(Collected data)
[Start of section]

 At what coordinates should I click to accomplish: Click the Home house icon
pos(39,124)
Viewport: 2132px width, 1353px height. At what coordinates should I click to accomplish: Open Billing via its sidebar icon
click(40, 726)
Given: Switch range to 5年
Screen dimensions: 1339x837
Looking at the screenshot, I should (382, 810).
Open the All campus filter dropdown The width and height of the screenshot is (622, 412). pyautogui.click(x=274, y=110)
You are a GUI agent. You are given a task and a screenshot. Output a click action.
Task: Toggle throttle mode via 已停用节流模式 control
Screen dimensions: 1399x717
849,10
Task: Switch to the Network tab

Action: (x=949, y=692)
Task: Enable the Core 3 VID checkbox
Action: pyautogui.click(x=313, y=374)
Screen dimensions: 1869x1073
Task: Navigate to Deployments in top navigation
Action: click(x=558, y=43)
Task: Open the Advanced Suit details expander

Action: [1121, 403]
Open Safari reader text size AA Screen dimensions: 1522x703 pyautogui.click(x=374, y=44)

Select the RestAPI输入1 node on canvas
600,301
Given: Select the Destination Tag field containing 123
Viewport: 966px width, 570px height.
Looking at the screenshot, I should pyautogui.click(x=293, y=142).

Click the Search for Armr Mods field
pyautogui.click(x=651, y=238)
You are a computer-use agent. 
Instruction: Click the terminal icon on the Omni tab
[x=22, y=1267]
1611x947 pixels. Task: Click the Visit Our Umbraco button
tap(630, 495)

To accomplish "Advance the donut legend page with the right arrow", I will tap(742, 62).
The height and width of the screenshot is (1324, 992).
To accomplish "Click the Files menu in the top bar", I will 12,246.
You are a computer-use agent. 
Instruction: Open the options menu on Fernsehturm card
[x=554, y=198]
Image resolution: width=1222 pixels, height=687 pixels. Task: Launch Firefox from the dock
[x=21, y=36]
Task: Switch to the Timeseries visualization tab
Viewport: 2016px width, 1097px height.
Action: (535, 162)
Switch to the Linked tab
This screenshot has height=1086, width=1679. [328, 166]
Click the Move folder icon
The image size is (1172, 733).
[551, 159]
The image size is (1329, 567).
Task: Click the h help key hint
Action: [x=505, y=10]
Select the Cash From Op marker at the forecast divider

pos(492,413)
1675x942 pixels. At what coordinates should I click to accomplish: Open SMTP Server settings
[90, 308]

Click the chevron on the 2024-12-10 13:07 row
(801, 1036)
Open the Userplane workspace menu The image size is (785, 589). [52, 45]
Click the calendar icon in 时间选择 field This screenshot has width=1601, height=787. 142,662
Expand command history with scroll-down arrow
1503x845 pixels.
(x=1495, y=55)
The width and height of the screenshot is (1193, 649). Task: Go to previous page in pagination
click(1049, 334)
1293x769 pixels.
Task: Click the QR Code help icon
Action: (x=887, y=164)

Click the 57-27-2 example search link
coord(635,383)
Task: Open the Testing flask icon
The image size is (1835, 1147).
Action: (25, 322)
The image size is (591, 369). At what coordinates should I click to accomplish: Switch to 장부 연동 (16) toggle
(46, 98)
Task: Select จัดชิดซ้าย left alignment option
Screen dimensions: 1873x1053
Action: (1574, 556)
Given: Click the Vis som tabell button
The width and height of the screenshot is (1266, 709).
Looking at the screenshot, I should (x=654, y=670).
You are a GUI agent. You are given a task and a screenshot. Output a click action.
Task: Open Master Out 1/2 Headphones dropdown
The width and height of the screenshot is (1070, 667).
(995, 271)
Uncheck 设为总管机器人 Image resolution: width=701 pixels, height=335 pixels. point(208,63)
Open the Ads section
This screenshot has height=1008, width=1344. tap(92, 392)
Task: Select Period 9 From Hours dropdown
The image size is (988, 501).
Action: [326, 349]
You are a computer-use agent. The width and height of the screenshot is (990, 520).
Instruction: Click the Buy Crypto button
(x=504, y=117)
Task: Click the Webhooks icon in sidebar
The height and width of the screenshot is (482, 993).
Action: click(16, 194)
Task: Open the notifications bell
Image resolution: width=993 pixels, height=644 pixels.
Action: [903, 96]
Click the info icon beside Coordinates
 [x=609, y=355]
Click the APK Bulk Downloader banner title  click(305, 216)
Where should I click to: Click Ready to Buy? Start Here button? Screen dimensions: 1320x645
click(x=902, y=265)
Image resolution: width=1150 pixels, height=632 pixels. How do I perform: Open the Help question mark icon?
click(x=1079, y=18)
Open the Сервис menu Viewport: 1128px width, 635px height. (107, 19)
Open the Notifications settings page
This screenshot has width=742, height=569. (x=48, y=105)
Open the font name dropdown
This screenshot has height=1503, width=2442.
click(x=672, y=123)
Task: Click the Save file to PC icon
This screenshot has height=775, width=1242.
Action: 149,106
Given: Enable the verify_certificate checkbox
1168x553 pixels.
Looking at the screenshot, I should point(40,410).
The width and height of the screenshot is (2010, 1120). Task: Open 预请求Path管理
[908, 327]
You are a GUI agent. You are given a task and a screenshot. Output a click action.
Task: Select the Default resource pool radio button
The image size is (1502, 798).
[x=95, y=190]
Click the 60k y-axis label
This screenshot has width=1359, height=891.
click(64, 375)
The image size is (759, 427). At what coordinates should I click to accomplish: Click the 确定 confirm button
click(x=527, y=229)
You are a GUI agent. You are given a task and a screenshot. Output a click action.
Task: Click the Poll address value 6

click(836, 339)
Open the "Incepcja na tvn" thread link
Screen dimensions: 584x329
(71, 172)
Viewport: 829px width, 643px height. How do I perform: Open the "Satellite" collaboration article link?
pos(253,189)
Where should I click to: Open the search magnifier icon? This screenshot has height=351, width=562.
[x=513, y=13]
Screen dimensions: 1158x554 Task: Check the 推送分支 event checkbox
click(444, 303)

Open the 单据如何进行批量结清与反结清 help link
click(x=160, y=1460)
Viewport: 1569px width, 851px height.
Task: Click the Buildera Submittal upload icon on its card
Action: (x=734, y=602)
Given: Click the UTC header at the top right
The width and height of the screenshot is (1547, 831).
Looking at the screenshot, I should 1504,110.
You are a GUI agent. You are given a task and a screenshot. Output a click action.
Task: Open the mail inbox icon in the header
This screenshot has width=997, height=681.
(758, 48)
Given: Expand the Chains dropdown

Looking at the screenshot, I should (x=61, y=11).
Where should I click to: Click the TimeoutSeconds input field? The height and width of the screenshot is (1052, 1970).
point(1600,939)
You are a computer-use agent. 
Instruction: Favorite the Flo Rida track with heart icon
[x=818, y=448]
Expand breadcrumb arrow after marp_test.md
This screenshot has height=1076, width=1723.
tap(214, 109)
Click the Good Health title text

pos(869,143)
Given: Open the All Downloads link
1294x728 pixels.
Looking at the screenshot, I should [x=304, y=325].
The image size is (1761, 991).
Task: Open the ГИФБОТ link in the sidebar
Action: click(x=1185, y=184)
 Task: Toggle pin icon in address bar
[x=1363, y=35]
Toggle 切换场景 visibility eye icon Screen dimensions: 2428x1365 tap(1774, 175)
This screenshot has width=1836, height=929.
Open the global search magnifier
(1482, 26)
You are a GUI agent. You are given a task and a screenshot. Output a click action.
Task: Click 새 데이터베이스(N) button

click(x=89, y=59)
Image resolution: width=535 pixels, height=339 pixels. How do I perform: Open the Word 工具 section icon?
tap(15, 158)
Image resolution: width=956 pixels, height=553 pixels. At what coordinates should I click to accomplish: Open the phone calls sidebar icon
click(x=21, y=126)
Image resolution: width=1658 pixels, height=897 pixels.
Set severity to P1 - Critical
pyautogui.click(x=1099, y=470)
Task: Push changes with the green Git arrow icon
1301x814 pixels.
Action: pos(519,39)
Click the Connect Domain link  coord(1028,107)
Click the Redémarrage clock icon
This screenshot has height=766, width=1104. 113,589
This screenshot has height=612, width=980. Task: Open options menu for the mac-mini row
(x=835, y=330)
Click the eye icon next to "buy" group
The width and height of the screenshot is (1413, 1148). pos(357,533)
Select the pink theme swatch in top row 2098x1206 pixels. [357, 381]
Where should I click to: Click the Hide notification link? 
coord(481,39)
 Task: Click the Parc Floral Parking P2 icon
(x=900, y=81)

[End of section]

** TASK TO COMPLETE **
Say how many lines in the records hold "right", with the number as the whole reply.

** RESPONSE TO THE TASK **
2